Meskipun ada beberapa hal yang berbeda, mungkin dikarenakan buku ini ditulis pada tahun 1994. 26 tahun silam tentu bukan waktu yang sebentar untuk mengubah keadaan desa pada saat ini. Tapi pokok-pokoknya tentang pertanian, kelurahan dan beberapa konflik desa masih relevan.
Berkisah tentang pemuda bernama Pambudi yang luhur tumbuh di sebuah desa dengan berbagai problema. Mulai dari sistem pemerintahan desa yang tidak sehat, isu kemiskinan, pemimpin otoriter dan oligarki, hingga gadis desa yang menjadi incaran banyak orang.
"Memang, si anu itu jarang hadir di antara kita. Dia jarang muncul di jalan-jalan, pasar, atau pabrik, bahkan kantor-kantor sekalipun. Tetapi bagaimanapun juga si anu masih ada. Kita sendiri yang baru saja membuktikannya: Kemanusiaan." Hlm 54-55
Di desa yang masyarakatnya punya citra rukun, gotong royong dan peduli sesama ternyata tetap saja menjadi manusia yang manusia itu berat. Karena seringnya kita bersikap baik kepada 'sesiapa' yang ada di hadapan bukan tentang 'apanya' yang perlu dibantu.

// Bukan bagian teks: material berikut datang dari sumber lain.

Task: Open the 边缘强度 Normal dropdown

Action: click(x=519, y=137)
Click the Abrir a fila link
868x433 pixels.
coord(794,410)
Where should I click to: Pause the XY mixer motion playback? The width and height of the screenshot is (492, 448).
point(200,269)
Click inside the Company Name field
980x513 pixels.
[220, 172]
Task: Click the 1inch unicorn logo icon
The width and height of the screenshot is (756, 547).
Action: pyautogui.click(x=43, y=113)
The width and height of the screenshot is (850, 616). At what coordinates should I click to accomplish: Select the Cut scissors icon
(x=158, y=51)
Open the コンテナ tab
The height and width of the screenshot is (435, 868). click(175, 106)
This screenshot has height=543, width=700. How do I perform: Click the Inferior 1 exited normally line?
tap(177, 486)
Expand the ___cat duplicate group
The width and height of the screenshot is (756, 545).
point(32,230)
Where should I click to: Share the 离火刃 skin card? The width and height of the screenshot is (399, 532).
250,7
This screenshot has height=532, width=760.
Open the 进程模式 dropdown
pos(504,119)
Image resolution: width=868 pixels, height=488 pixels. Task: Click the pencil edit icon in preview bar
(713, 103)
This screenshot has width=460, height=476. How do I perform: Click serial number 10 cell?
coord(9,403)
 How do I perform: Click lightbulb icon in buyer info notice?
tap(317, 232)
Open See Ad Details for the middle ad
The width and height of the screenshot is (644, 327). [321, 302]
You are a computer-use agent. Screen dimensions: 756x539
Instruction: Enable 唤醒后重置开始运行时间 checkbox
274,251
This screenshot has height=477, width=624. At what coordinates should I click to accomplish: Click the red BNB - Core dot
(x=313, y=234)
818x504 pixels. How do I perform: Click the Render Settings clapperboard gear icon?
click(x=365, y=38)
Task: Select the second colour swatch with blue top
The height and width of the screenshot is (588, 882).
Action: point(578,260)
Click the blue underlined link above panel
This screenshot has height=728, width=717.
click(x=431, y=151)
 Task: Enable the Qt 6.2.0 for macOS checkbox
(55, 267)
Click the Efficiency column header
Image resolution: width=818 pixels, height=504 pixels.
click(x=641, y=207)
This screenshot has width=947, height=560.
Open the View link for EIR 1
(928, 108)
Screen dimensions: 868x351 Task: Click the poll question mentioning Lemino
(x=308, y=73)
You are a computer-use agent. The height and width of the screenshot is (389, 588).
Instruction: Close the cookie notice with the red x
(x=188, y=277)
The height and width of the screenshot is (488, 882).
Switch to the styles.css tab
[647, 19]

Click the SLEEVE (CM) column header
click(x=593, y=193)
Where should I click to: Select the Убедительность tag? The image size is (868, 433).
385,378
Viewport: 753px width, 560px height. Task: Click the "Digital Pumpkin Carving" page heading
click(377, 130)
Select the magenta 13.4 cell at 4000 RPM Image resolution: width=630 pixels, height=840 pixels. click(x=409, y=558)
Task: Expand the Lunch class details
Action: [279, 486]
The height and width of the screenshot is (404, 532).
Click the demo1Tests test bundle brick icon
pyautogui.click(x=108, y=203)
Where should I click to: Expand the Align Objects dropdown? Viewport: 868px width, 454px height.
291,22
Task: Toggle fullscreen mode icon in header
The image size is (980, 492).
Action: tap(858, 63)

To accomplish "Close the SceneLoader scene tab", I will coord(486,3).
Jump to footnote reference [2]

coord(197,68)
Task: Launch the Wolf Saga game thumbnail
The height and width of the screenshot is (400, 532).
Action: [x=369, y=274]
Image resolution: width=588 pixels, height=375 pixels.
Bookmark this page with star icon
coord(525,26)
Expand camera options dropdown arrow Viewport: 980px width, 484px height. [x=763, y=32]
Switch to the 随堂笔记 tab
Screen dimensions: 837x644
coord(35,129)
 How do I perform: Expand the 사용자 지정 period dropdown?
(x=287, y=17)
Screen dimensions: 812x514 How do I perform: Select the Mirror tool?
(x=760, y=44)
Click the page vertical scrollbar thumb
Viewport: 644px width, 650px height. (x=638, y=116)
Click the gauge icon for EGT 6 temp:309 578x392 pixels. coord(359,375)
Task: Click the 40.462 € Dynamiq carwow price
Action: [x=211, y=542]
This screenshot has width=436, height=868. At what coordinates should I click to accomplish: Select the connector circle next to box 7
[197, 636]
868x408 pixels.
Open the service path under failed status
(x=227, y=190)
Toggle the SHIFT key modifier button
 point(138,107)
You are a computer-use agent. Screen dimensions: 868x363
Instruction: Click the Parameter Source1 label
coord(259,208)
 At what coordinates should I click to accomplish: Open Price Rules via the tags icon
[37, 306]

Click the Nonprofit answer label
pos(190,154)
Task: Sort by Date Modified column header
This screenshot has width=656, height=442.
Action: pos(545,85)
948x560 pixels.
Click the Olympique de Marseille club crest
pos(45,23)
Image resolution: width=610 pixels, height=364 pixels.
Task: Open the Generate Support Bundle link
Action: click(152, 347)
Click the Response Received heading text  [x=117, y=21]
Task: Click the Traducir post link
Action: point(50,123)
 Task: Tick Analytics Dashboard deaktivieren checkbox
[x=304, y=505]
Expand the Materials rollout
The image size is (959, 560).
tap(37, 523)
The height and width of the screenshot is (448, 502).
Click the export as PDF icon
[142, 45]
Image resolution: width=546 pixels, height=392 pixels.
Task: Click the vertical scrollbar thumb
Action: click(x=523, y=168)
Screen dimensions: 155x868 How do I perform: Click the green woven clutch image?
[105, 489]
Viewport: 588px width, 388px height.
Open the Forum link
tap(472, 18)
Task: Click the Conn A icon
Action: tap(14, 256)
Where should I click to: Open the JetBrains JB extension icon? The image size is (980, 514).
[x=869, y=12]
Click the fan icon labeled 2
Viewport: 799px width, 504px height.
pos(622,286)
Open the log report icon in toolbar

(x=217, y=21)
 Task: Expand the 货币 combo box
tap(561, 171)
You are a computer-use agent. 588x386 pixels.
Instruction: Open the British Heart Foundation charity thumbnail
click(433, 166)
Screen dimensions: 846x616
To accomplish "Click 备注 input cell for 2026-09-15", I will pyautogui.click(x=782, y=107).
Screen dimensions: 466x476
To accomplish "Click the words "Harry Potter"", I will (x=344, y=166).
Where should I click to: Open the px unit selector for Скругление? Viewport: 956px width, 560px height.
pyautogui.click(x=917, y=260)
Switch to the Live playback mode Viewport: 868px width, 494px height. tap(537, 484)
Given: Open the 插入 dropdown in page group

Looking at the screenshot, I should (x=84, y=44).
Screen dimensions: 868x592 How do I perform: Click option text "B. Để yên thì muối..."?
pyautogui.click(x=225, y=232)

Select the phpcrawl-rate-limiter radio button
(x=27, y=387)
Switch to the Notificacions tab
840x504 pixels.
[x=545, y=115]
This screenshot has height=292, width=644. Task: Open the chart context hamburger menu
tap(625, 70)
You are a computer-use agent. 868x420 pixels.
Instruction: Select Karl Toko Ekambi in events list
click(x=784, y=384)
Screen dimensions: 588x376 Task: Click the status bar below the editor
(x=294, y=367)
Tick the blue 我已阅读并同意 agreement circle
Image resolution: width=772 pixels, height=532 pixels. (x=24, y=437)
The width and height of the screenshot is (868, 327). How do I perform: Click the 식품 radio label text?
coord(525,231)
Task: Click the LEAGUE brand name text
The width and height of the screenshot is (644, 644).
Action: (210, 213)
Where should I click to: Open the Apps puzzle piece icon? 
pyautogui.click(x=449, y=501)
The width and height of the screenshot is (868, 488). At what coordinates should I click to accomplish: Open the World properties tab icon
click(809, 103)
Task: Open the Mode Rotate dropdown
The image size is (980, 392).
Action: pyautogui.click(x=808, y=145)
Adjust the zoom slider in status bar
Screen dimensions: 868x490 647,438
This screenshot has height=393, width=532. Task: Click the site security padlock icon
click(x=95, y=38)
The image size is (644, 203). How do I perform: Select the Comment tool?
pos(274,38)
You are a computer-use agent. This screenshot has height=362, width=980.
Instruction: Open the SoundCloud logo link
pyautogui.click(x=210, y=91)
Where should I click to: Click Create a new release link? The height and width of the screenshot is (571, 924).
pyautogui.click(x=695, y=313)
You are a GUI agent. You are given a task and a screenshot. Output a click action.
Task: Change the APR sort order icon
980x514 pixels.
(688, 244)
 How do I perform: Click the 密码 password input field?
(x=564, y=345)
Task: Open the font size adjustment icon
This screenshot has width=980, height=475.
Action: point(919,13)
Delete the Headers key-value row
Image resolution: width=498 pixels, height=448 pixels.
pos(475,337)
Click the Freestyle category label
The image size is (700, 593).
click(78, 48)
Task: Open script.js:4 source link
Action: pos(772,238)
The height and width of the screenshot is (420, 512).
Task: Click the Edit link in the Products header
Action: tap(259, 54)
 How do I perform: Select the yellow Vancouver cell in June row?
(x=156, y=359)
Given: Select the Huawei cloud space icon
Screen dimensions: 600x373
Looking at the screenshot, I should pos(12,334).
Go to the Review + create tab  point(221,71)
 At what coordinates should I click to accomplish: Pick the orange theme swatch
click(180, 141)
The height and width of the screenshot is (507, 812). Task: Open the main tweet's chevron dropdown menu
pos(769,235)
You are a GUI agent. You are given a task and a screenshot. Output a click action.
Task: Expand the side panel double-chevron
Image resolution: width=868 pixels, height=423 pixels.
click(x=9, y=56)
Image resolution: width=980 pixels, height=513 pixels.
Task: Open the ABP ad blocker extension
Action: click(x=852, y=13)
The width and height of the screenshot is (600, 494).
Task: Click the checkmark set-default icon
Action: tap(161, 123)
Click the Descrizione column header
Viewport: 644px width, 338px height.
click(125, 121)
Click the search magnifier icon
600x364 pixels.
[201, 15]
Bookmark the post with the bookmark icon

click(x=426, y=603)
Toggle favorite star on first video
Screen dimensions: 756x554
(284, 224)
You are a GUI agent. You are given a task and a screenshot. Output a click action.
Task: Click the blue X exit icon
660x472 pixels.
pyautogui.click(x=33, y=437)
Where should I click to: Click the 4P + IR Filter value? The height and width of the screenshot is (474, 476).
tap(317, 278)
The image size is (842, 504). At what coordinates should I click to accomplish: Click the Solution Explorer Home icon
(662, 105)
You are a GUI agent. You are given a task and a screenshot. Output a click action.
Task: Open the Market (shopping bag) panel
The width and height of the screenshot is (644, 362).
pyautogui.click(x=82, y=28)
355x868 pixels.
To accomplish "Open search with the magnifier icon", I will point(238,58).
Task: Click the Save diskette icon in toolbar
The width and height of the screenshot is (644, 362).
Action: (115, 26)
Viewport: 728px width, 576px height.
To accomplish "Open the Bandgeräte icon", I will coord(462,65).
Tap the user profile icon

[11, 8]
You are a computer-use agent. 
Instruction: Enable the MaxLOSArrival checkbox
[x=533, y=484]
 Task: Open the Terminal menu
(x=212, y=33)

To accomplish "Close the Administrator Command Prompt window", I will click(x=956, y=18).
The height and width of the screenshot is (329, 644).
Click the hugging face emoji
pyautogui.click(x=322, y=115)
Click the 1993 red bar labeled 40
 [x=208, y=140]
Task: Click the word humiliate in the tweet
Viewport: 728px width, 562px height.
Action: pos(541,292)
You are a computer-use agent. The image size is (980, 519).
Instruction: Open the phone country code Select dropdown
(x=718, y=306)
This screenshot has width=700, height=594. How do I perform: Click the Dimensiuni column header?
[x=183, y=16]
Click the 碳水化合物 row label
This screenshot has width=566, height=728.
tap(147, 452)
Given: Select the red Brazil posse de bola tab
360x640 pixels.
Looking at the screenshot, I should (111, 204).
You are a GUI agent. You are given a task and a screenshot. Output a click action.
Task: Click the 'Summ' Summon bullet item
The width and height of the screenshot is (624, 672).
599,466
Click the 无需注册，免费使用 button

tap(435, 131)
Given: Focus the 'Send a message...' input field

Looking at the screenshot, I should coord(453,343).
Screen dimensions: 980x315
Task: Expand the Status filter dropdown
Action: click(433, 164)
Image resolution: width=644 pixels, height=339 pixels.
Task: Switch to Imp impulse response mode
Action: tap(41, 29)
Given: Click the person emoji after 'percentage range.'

Tidak mengherankan bukan? Jika manusia picik itu dapat tumbuh dimana pun tempatnya. Bahkan pada sebuah desa yang kerap dianggap komunitas ayem tentrem.
Pambudi yang punya tekad baja itu perlu dijadikan cermin bagi anak-anak zaman sekarang yang mudah putus asa. Ia juga mengusahakan hal-hal yang menjadi perkataan nuraninya. Kalau kata anak zaman sekarang enggak fake dan pencitraan gitu lah hehehe.
"Terkadang kita ingin segera mengenakan baju besi, memanggul tombak, dan lari menantang musuh. Tapi ingat, hanya Arjuna kecil yang dapat mengalahkan Nirwatakawaca yang raksasa. Hanya si kecil Daud yang bisa menang atas Goliat." Hlm 99
"Inilah saatnya kau memercayai kata-kata seorang admiral yang sedang menghadapi pemberontakan anak buahnya sendiri, 'I have not begun to fight yet.' Kau belum cukup mempunyai modal untuk menantang berkelahi kepalsuan dan kemunafikan yang terjadi di desamu." Hlm 100-101
Karena akhirnya, hasil akan tetap berpihak pada proses. Sekeras apapun usaha dan sesering apapun kegagalan itu menjadi teman, tetap tidak ada yang sia-sia dari kebaikan.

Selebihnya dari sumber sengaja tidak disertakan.